REQUIRED WORK:
Please return every entry below exactly as written, without any of its pictures.

☆ ☆ ☆ ☆ ☆ ☆ ☆

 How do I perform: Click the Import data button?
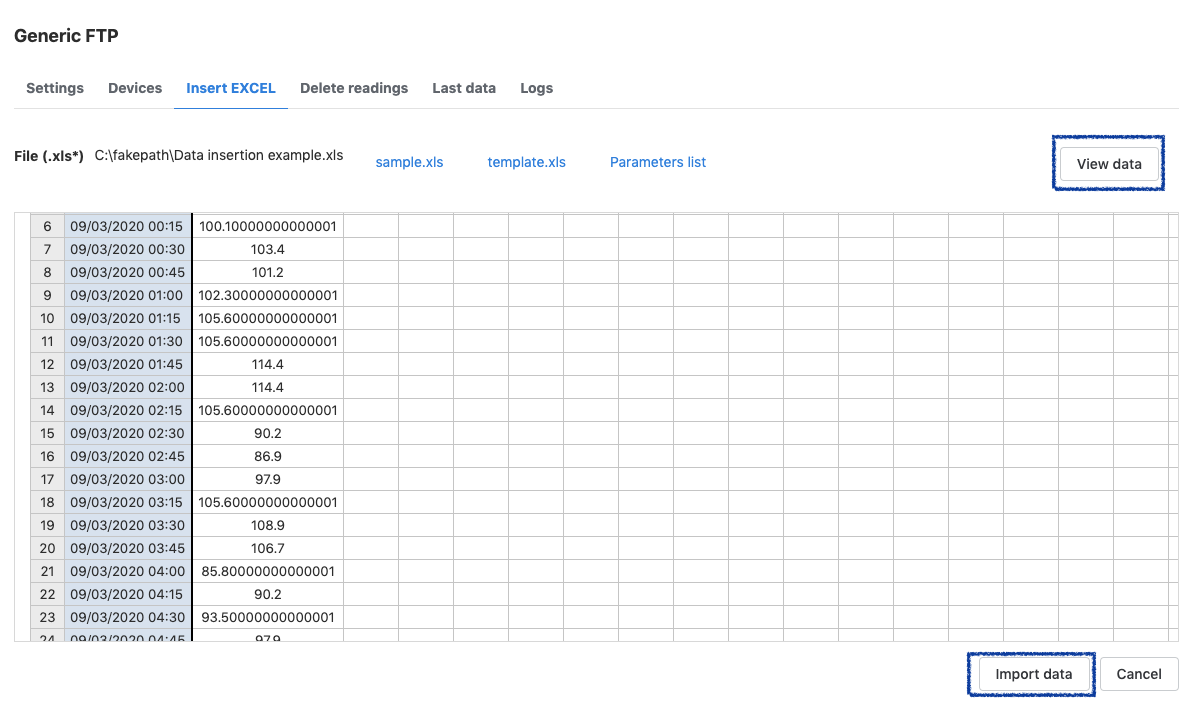(x=1033, y=674)
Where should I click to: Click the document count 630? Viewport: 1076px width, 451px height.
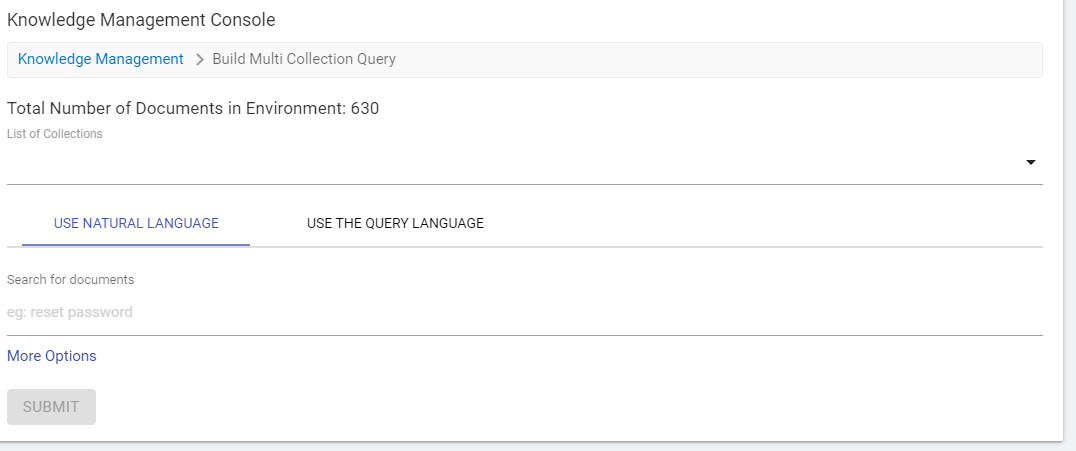click(365, 108)

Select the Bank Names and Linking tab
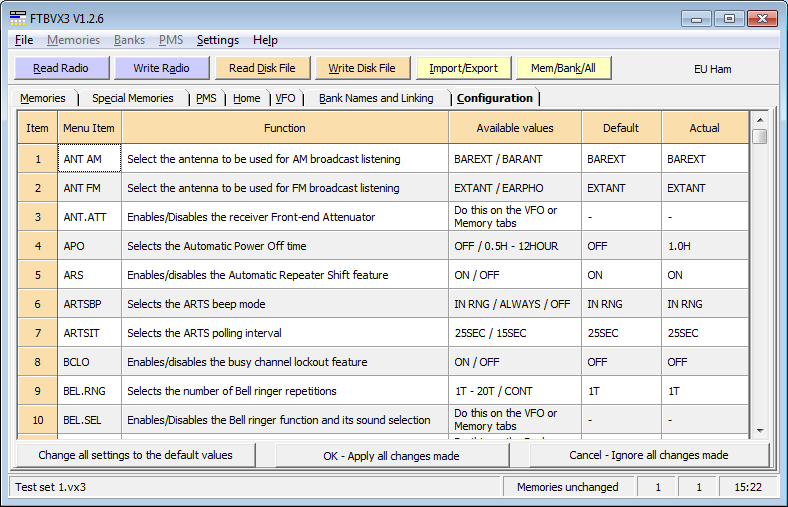click(376, 98)
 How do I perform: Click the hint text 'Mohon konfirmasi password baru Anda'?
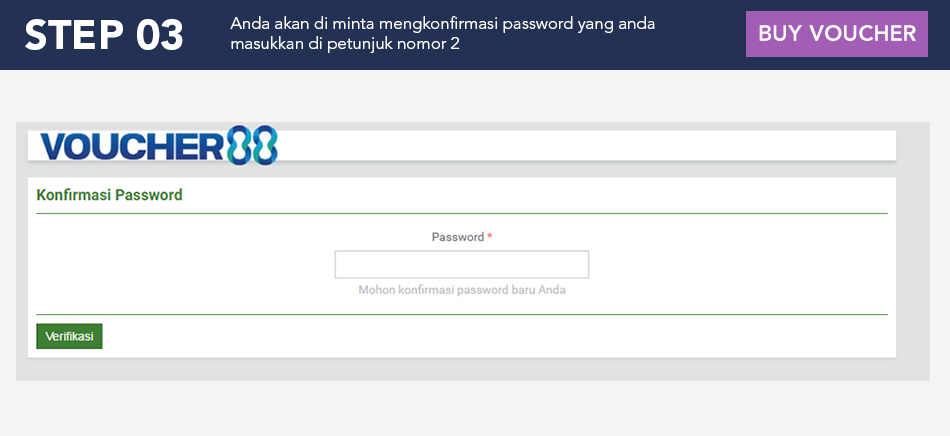click(x=468, y=290)
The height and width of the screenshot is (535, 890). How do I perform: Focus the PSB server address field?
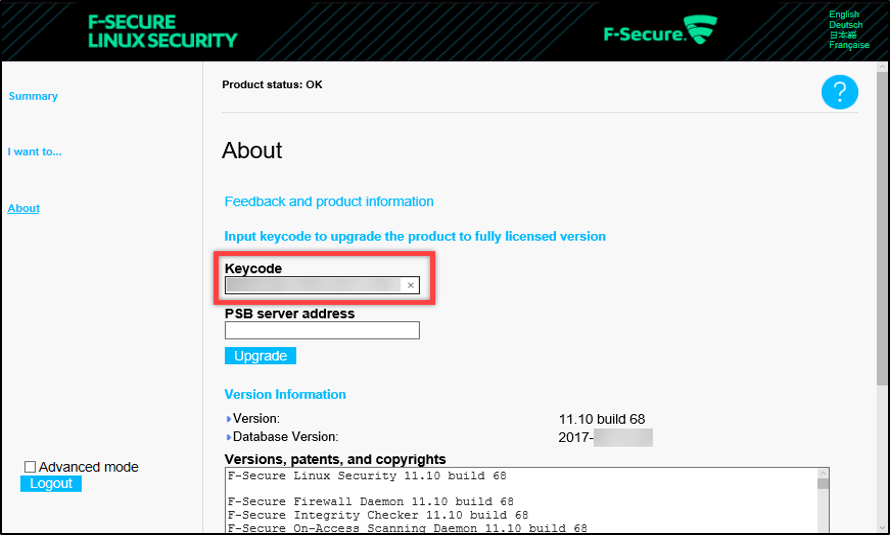tap(322, 331)
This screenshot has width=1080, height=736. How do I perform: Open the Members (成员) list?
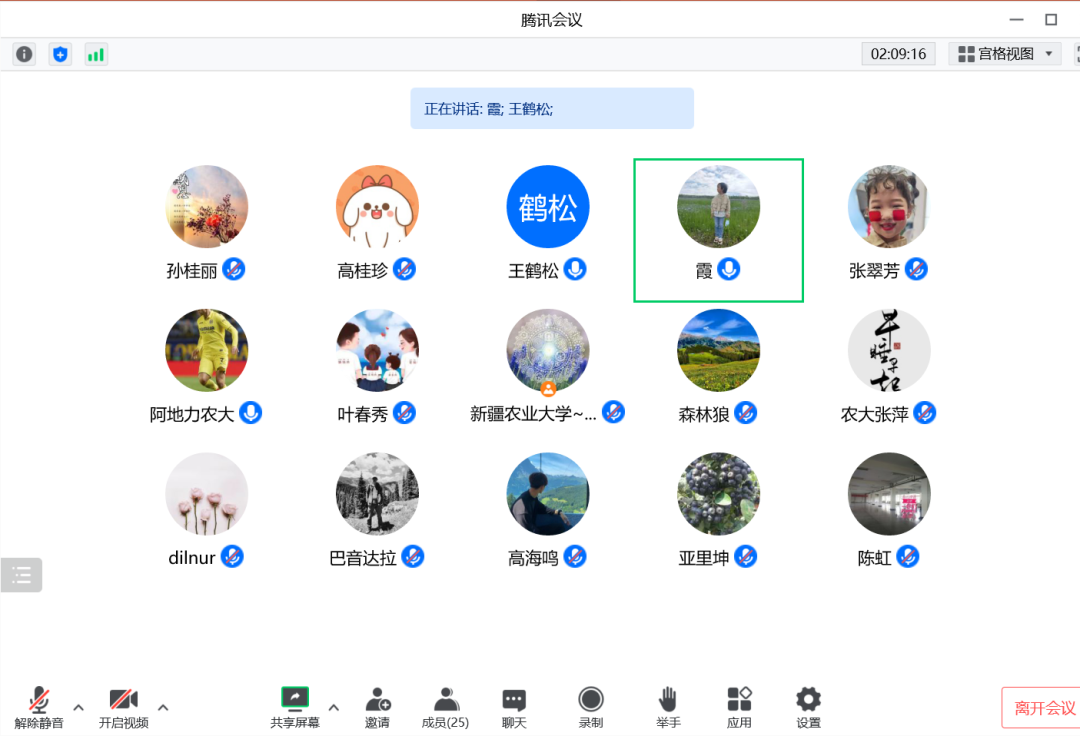(x=445, y=706)
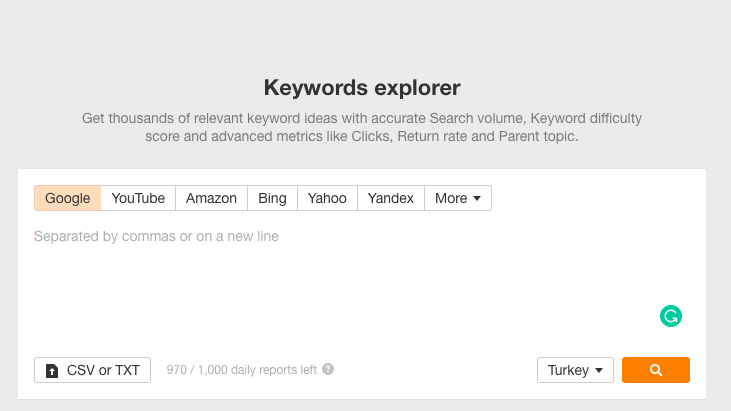Screen dimensions: 731x411
Task: Select the Yahoo tab
Action: coord(327,198)
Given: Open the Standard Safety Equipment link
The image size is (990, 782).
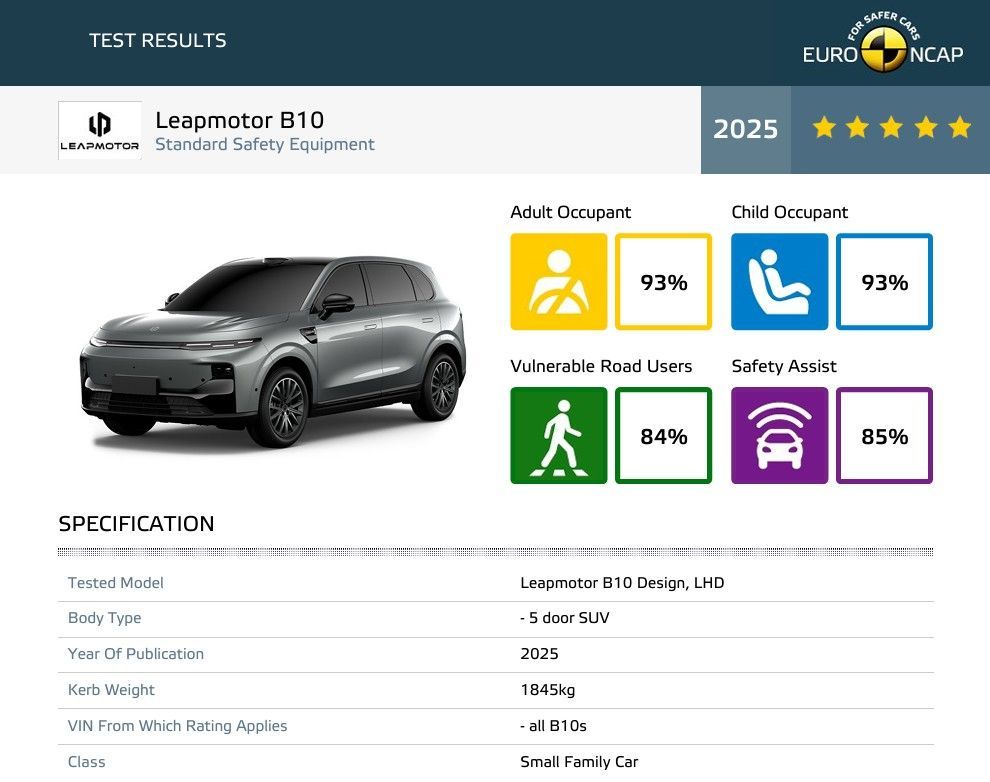Looking at the screenshot, I should [x=265, y=144].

☆ ☆ ☆ ☆ ☆ ☆ ☆

SOLVED PROBLEM:
 How do I perform: Click the Import data button?
(x=1033, y=674)
Where should I click to: Click the document count 630? Viewport: 1076px width, 451px height.
click(365, 108)

Select the Bank Names and Linking tab
click(376, 98)
 How do I perform: Click the hint text 'Mohon konfirmasi password baru Anda'?
click(x=468, y=290)
The height and width of the screenshot is (535, 890). How do I perform: Focus the PSB server address field?
tap(322, 331)
This screenshot has width=1080, height=736. How do I perform: Open the Members (成员) list?
(x=445, y=706)
Screen dimensions: 731x411
Task: Select the Yahoo tab
Action: coord(327,198)
Given: Open the Standard Safety Equipment link
The image size is (990, 782).
Looking at the screenshot, I should [x=265, y=144].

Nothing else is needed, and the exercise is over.